### [Task instructions]
Check each line of the listing below for the string "settings", then copy every line that has it.

=== Begin Enclosure ===

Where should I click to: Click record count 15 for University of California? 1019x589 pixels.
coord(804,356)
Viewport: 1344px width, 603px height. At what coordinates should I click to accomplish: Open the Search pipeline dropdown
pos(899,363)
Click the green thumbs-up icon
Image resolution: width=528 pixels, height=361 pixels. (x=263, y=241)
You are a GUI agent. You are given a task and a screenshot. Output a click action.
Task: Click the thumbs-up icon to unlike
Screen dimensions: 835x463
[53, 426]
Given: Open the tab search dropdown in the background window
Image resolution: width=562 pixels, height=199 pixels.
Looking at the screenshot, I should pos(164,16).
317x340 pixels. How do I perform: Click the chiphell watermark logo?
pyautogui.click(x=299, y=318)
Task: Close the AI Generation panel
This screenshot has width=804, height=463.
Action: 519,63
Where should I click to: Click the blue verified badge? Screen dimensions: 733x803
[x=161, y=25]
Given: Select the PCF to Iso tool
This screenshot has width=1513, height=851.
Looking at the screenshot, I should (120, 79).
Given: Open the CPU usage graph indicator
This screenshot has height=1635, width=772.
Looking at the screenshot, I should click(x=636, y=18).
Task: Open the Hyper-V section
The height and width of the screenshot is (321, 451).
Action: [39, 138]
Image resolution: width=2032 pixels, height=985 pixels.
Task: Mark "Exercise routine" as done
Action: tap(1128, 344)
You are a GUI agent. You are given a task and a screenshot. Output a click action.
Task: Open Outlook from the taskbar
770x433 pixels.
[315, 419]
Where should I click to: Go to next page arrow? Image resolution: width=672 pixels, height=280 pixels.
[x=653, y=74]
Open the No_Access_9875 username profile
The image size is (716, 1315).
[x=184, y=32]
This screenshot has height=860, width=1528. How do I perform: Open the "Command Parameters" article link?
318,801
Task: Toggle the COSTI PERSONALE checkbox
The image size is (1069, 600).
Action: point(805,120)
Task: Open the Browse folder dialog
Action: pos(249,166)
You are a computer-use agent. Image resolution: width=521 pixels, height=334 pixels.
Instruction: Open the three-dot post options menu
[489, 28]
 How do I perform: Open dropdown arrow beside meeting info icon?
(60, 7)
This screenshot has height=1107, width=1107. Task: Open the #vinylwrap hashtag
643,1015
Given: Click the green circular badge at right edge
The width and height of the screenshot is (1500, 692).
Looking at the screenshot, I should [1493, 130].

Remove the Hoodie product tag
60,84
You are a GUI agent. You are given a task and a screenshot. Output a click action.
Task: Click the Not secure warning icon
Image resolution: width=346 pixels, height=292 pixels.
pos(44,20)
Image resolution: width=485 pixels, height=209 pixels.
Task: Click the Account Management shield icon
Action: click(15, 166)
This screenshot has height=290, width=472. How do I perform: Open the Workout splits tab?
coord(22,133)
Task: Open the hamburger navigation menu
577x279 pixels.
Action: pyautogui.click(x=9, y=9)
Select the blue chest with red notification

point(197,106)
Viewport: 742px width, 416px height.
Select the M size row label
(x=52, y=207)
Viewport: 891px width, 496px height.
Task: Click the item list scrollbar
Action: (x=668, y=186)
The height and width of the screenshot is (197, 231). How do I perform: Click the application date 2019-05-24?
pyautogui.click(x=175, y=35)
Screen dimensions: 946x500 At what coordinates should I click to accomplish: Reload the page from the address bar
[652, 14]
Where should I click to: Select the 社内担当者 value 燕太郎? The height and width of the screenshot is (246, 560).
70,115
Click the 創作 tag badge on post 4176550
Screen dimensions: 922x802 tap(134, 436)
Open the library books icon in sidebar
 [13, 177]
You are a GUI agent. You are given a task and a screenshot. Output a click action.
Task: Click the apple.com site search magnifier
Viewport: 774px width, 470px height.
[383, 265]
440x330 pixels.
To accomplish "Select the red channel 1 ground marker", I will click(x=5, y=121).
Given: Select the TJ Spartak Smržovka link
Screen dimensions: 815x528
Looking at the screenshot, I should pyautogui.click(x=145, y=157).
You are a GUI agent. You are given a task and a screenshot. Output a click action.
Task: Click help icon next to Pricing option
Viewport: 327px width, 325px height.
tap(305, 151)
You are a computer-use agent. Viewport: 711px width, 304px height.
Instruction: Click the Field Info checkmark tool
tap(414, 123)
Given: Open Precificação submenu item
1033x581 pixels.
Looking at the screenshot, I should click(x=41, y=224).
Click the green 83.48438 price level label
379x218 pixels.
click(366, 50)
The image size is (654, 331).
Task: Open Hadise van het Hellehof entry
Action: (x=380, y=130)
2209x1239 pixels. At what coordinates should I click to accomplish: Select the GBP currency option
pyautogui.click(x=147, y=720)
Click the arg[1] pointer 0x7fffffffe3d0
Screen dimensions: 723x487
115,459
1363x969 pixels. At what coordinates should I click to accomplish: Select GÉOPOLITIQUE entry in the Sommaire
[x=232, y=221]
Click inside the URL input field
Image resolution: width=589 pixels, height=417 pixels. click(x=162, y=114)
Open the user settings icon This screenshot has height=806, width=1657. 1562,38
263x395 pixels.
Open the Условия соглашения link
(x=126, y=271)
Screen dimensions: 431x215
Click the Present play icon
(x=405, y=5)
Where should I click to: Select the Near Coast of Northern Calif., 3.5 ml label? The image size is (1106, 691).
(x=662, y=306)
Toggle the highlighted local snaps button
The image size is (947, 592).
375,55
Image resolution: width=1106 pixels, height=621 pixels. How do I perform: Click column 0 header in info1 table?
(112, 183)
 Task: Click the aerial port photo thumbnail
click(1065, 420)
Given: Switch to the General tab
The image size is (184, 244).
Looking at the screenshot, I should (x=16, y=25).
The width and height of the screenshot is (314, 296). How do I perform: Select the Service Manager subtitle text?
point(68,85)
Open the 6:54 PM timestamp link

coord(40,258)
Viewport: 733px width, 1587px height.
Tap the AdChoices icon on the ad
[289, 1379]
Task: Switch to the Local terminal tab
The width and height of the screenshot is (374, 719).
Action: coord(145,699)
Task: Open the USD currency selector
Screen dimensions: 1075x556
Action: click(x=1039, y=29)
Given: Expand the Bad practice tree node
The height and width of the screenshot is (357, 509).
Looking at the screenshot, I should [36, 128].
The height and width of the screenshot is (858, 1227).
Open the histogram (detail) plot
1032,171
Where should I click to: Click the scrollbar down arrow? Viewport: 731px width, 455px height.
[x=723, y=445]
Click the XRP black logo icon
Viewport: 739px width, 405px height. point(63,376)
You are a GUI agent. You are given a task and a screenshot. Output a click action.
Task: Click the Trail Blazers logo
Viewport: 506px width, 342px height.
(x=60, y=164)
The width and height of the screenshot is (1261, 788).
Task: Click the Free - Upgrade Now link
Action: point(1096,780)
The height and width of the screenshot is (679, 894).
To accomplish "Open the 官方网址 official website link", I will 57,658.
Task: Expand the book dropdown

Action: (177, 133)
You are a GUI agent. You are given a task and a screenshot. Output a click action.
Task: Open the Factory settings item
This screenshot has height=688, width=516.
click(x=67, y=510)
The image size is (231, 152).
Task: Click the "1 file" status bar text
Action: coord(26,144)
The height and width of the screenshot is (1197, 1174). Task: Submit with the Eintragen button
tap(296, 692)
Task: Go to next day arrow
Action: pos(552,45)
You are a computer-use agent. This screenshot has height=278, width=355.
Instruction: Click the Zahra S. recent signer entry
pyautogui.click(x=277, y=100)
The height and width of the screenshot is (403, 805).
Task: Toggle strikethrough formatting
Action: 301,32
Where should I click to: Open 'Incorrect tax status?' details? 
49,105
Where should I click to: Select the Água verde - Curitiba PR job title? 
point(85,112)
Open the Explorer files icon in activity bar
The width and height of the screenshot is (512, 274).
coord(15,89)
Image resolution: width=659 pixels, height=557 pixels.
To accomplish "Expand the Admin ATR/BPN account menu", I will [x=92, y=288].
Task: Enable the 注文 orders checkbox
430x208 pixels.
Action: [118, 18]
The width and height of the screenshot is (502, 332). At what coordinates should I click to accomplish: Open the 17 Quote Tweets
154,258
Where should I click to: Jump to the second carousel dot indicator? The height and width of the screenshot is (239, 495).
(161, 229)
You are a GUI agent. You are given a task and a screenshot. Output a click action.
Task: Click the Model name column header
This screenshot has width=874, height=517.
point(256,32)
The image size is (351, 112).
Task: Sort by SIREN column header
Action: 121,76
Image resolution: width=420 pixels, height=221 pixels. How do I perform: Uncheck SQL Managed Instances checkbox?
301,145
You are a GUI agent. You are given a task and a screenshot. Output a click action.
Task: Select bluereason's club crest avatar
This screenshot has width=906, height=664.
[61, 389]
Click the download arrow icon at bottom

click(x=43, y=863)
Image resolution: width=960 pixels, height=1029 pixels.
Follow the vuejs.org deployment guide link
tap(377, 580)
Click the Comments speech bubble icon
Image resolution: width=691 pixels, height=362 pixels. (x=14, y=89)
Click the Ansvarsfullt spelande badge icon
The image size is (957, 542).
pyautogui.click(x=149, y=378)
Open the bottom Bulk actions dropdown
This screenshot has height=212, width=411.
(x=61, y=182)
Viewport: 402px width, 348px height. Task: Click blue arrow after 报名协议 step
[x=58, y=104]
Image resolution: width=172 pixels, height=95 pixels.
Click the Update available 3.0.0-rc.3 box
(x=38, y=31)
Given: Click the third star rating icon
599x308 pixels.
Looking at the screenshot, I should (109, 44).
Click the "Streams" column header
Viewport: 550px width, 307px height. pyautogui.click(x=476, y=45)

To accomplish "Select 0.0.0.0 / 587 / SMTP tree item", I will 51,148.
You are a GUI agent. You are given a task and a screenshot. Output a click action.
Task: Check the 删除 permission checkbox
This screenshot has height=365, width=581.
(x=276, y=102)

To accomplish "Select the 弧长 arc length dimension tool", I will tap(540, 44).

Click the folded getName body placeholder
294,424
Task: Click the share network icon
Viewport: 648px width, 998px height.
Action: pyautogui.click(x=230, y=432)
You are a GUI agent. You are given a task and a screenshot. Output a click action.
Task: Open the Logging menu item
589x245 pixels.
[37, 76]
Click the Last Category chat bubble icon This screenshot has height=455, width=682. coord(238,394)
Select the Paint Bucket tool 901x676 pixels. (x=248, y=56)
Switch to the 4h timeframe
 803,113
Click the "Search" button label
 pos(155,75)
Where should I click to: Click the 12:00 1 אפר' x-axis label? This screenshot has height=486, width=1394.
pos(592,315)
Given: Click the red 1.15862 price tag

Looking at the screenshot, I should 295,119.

=== End Enclosure ===

### [Answer space]
Open the user settings icon This screenshot has height=806, width=1657. 1562,38
Task: Open the Factory settings item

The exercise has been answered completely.